- Information
<<<<
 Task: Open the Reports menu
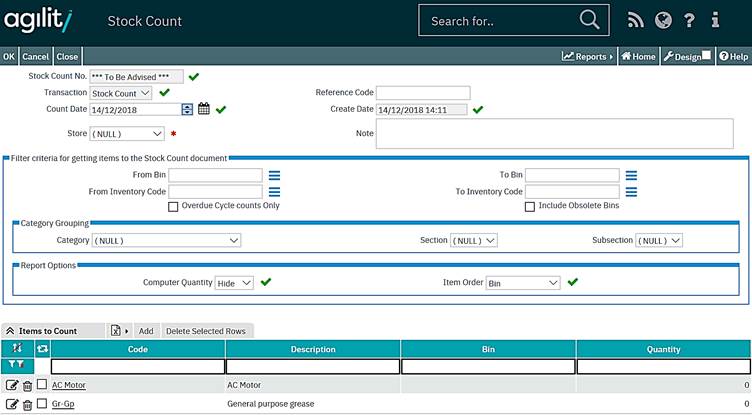pyautogui.click(x=587, y=57)
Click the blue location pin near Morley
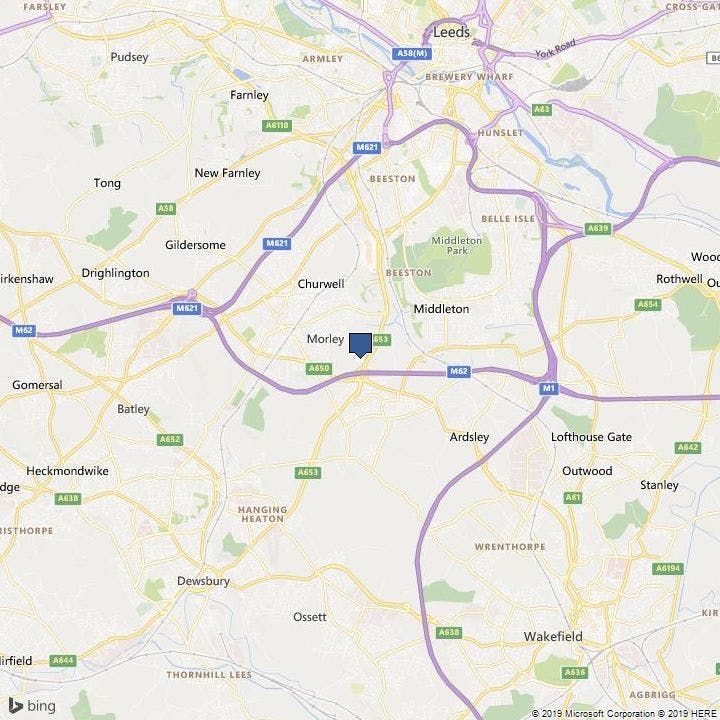The image size is (720, 720). (x=360, y=345)
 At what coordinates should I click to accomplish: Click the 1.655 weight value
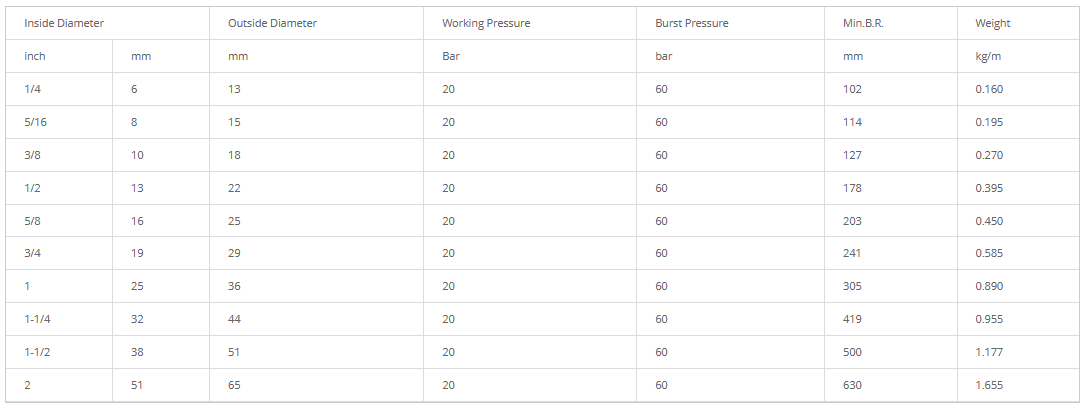pyautogui.click(x=989, y=385)
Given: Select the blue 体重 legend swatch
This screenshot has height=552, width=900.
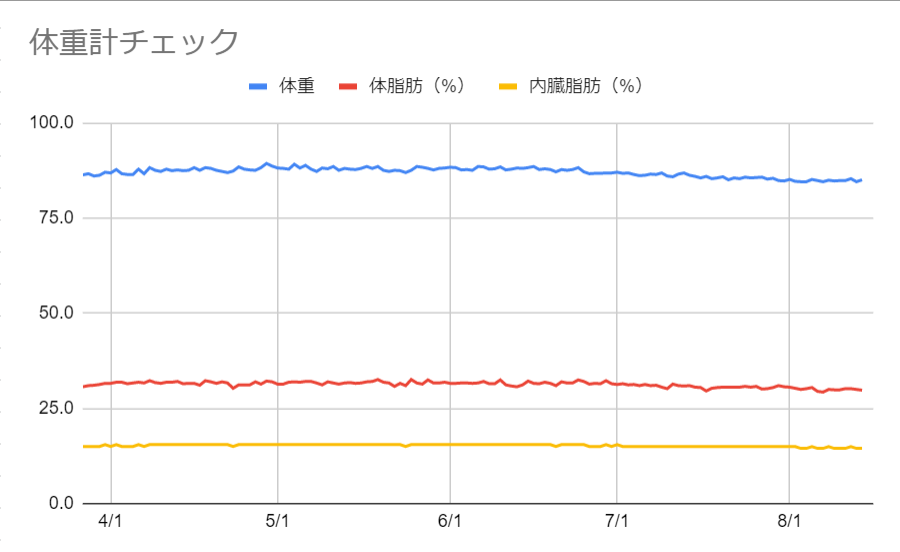Looking at the screenshot, I should click(258, 87).
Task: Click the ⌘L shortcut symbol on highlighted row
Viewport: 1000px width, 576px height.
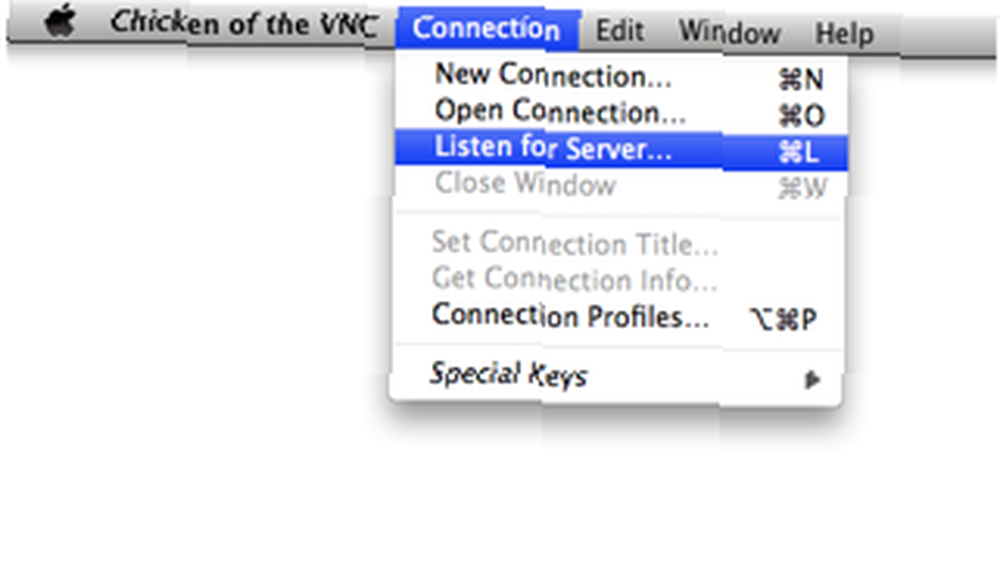Action: pyautogui.click(x=798, y=152)
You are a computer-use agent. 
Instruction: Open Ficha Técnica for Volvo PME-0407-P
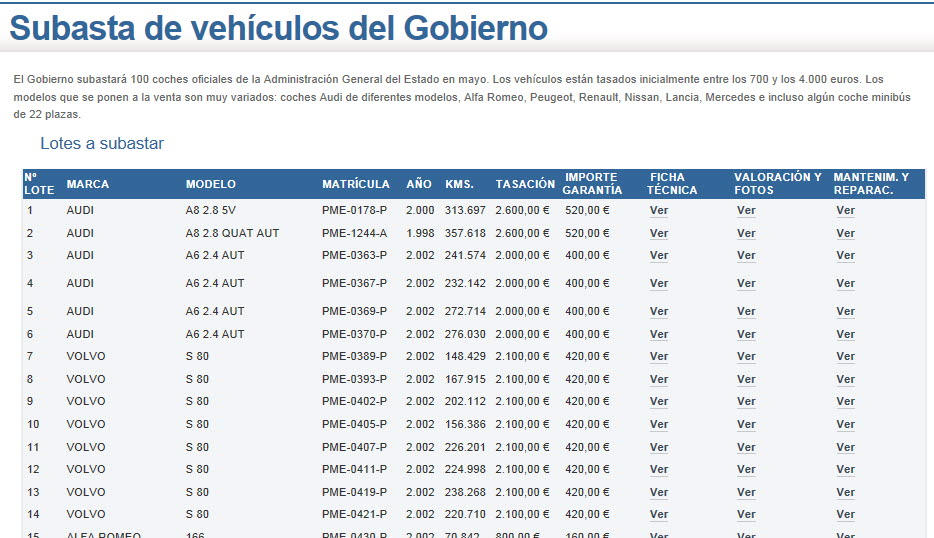click(x=658, y=447)
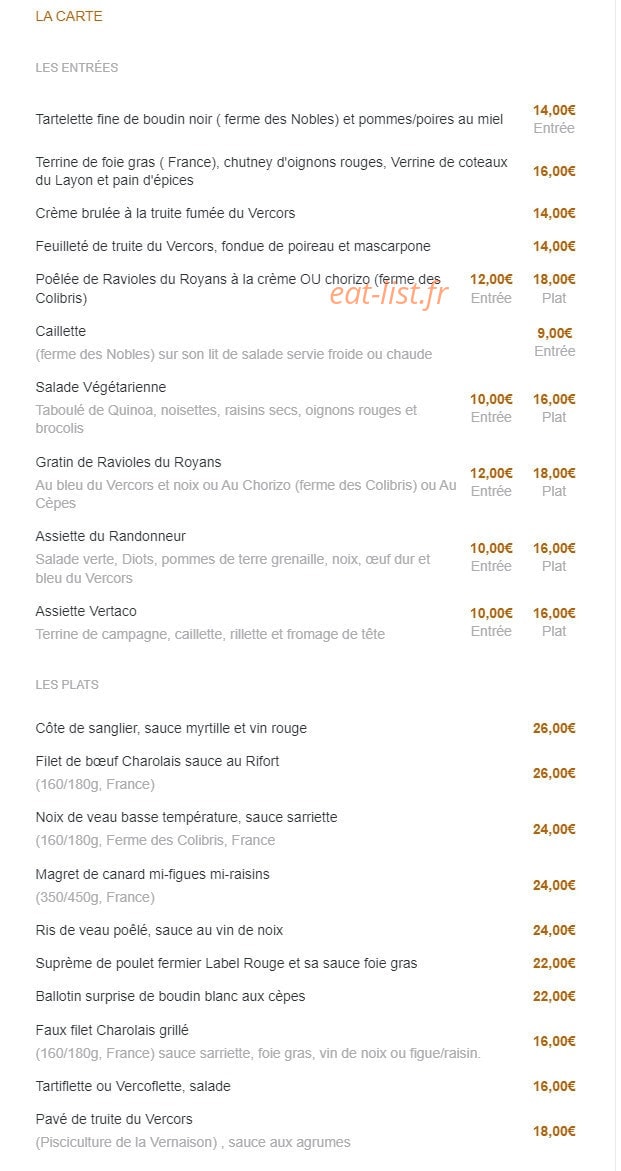Click the 18,00€ Plat price for Gratin de Ravioles
Screen dimensions: 621x1171
[554, 482]
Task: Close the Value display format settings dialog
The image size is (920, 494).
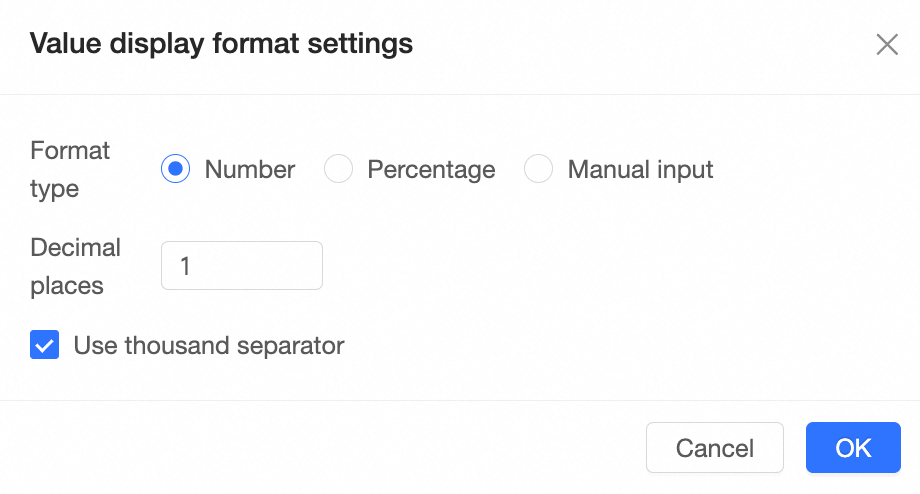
>>>>
- Task description
Final task for the records above: print exactly the lines from the one that contains "At what coordinates" through the last line, both ends included, pictures excluded.

- Solved problem
 At what coordinates should I click to accomplish: Click the 1.655 weight value
pyautogui.click(x=989, y=385)
Given: Select the blue 体重 legend swatch
This screenshot has height=552, width=900.
Looking at the screenshot, I should click(258, 87).
Task: Click the ⌘L shortcut symbol on highlighted row
Viewport: 1000px width, 576px height.
Action: pyautogui.click(x=798, y=152)
You are a computer-use agent. 
Instruction: Open Ficha Técnica for Volvo PME-0407-P
click(x=658, y=447)
Click the 18,00€ Plat price for Gratin de Ravioles
Screen dimensions: 621x1171
[554, 482]
Task: Close the Value display format settings dialog
The image size is (920, 494).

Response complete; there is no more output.